DATA SHOWN below:

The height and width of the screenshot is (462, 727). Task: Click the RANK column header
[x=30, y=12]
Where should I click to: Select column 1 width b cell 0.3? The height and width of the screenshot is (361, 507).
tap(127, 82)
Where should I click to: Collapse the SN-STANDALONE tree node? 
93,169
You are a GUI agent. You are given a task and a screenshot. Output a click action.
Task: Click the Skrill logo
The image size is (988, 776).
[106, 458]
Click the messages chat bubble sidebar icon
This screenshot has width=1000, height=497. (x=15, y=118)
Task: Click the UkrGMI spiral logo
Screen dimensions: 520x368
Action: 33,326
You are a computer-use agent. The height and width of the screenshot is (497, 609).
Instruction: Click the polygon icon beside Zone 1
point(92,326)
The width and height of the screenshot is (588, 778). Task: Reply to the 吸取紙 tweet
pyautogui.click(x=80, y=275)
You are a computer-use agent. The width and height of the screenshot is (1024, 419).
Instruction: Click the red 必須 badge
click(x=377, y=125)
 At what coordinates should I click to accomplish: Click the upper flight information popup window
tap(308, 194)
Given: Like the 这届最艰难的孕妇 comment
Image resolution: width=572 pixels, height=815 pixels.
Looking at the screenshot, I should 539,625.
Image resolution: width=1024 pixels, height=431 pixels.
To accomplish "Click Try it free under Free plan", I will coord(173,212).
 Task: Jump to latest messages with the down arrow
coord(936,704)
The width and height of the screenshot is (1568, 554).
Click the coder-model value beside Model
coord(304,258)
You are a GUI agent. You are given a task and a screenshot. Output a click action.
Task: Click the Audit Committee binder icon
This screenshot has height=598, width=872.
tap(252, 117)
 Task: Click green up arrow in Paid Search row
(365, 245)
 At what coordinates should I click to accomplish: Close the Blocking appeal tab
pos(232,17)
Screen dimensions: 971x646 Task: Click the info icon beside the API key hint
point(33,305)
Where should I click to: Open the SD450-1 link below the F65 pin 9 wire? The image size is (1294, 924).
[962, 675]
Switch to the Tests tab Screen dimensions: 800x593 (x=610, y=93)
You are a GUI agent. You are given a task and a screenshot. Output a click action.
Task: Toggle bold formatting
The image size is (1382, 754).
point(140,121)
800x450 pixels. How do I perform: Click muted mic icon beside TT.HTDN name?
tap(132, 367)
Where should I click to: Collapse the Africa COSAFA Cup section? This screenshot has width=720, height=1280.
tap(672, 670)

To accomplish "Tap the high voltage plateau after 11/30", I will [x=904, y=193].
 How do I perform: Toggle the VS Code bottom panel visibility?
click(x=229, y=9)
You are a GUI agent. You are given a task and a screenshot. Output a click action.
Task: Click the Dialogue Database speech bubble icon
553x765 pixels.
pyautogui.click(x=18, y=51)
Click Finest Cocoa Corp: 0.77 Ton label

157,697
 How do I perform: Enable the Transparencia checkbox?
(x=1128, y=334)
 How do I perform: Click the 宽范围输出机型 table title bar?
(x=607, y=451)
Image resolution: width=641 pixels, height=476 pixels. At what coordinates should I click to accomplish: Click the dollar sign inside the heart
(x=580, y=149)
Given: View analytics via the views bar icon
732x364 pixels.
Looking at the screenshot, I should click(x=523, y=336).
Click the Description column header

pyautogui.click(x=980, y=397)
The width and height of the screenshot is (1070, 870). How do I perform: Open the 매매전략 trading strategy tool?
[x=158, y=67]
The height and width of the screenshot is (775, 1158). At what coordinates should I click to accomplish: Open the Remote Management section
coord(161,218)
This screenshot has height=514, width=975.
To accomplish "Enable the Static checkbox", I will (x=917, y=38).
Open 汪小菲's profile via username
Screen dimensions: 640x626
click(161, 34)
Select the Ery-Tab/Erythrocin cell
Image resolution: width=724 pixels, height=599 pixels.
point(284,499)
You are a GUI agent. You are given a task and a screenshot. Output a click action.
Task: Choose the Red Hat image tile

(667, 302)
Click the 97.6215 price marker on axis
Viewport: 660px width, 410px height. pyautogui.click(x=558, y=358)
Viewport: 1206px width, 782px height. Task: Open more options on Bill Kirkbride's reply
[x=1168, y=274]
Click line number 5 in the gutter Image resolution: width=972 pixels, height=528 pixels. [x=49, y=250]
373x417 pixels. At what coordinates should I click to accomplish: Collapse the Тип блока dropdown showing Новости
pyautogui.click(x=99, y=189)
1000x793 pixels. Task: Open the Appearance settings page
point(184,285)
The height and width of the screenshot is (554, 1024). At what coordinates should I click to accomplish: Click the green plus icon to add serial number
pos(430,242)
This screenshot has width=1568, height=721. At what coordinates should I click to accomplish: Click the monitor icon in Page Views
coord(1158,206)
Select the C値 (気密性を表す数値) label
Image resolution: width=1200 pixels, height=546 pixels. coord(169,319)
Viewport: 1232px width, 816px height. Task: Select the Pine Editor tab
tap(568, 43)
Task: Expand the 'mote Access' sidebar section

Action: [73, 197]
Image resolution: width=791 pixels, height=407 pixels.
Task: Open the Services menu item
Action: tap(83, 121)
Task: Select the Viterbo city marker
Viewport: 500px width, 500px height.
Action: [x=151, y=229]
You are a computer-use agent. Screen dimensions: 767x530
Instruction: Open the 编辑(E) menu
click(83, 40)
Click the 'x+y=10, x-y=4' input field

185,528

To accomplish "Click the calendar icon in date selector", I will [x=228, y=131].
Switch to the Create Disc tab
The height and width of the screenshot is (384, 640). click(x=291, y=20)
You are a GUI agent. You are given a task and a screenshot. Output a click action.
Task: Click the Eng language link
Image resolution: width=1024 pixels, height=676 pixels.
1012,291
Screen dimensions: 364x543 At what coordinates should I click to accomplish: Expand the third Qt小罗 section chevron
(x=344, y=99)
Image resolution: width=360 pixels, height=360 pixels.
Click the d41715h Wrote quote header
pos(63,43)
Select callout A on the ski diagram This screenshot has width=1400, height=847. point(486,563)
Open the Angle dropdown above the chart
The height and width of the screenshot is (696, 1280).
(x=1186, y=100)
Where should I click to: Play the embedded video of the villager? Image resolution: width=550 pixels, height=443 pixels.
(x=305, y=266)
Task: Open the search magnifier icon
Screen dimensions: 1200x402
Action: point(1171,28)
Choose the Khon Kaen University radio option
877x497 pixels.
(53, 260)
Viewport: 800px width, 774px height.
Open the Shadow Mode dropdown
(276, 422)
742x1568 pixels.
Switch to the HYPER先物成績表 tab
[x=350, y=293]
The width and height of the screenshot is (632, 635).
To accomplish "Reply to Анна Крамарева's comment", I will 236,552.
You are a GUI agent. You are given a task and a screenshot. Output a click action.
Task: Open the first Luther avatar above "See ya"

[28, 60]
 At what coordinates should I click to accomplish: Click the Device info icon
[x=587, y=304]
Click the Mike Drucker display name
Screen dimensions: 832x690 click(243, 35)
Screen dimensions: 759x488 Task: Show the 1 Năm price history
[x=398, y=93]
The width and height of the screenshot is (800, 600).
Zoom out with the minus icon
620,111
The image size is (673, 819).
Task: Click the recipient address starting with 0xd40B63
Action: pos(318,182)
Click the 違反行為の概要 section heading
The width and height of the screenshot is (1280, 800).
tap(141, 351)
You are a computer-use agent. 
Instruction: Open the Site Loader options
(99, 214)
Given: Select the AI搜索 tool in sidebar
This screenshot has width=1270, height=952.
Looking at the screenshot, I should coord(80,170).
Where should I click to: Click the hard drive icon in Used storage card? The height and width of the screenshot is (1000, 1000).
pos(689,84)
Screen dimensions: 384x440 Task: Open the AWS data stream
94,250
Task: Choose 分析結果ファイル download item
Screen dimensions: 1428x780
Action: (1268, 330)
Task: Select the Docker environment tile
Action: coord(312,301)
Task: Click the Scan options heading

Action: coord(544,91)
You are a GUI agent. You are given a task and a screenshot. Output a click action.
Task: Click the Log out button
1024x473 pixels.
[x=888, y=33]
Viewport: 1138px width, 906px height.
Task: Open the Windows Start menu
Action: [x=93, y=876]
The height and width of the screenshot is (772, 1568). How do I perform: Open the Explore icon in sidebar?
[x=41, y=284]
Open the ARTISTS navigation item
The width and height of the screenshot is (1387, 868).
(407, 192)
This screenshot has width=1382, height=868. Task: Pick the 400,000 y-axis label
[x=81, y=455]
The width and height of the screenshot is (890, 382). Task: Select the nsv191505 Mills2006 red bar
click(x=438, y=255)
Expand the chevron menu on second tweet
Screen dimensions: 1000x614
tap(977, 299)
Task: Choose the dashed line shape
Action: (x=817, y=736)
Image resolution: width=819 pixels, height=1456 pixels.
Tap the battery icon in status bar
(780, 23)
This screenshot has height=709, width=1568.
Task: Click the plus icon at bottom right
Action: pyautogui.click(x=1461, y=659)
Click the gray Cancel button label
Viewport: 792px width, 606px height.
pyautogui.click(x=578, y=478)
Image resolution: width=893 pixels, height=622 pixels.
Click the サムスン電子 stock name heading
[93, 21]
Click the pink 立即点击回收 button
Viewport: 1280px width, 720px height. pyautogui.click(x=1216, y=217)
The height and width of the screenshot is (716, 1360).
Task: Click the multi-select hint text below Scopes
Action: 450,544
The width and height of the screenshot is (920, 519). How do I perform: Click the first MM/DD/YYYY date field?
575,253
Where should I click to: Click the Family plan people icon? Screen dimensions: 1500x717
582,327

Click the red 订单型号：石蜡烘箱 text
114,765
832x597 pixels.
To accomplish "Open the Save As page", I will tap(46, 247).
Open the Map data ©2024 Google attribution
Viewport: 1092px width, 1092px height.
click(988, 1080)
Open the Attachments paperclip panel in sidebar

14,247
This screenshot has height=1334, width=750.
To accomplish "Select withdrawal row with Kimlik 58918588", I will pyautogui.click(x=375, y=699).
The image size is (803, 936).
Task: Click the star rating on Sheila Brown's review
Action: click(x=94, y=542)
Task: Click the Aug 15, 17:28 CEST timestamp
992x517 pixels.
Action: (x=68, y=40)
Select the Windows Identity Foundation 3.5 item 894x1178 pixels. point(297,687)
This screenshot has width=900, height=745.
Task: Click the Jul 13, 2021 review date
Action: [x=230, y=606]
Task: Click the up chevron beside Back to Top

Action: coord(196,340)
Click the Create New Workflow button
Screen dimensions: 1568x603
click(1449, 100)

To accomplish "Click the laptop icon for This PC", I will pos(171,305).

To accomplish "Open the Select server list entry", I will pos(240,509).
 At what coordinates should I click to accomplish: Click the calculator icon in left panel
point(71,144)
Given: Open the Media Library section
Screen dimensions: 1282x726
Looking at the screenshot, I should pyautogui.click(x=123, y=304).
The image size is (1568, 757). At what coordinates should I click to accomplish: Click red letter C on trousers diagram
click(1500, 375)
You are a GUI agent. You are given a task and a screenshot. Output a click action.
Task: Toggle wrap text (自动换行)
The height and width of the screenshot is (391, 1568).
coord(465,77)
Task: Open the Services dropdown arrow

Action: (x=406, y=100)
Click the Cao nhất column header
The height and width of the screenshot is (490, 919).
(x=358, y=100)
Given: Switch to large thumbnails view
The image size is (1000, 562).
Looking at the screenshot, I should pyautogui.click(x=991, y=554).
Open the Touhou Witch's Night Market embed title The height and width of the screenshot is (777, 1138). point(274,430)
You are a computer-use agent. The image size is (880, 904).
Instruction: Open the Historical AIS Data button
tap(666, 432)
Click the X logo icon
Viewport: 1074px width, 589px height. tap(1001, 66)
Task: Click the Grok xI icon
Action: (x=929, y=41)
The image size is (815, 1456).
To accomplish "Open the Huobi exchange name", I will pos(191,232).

End of DATA SHOWN.

■ TASK DETAILS ■
What is asked for is an exact copy of the lines above from the one containing "Screen dimensions: 971x646" through the one containing "Given: View analytics via the views bar icon", and only those.

■ ANSWER SECTION ■
Screen dimensions: 971x646 Task: Click the info icon beside the API key hint
point(33,305)
Where should I click to: Open the SD450-1 link below the F65 pin 9 wire? The image size is (1294, 924).
[962, 675]
Switch to the Tests tab Screen dimensions: 800x593 (x=610, y=93)
You are a GUI agent. You are given a task and a screenshot. Output a click action.
Task: Toggle bold formatting
The image size is (1382, 754).
point(140,121)
800x450 pixels. How do I perform: Click muted mic icon beside TT.HTDN name?
tap(132, 367)
Where should I click to: Collapse the Africa COSAFA Cup section? This screenshot has width=720, height=1280.
tap(672, 670)

To accomplish "Tap the high voltage plateau after 11/30", I will [x=904, y=193].
 How do I perform: Toggle the VS Code bottom panel visibility?
click(x=229, y=9)
You are a GUI agent. You are given a task and a screenshot. Output a click action.
Task: Click the Dialogue Database speech bubble icon
553x765 pixels.
pyautogui.click(x=18, y=51)
Click Finest Cocoa Corp: 0.77 Ton label

157,697
 How do I perform: Enable the Transparencia checkbox?
(x=1128, y=334)
 How do I perform: Click the 宽范围输出机型 table title bar?
(x=607, y=451)
Image resolution: width=641 pixels, height=476 pixels. At what coordinates should I click to accomplish: Click the dollar sign inside the heart
(x=580, y=149)
Given: View analytics via the views bar icon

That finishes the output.